The API for this might look something like:

type ObjectReader interface {
    // reads the named field from the object into the ptr
    ReadObject(name string, ptr interface{}) error
    // opens a stream reader for the array at the named field
    // this will open a separate file from the disk if it exists to support massive arrays
    // (i.e. `delegations.json` for the field `delegations`)
    StreamArray(name string) ArrayStreamer
}

type ArrayStreamer interface {
    ReadNext(ptr interface{}) error
    HaveMore() bool
}

Using gogo jsonpb, there is already an UnmarshalNext method we can leverage: https://godoc.org/github.com/gogo/protobuf/jsonpb#Unmarshaler.UnmarshalNext

Can you share some details/link about this?

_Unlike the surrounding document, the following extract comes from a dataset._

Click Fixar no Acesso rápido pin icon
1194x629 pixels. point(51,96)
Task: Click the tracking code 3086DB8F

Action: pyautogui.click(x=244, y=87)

we are discussing and started a small doc here: https://docs.google.com/document/d/1RzF9qvr-a6oYbmKdhHJ_lYLIUbxozTFfsJCwJzAqXkY/edit#heading=h.n4jqb5mvv9mq

and have a issue here: https://github.com/tendermint/tendermint/issues/4828

cc @aaronc

This issue has been automatically marked as stale because it has not had recent activity. It will be closed if no further activity occurs. Thank you for your contributions.

should we get started with the .proto files? or is it blocked by something else?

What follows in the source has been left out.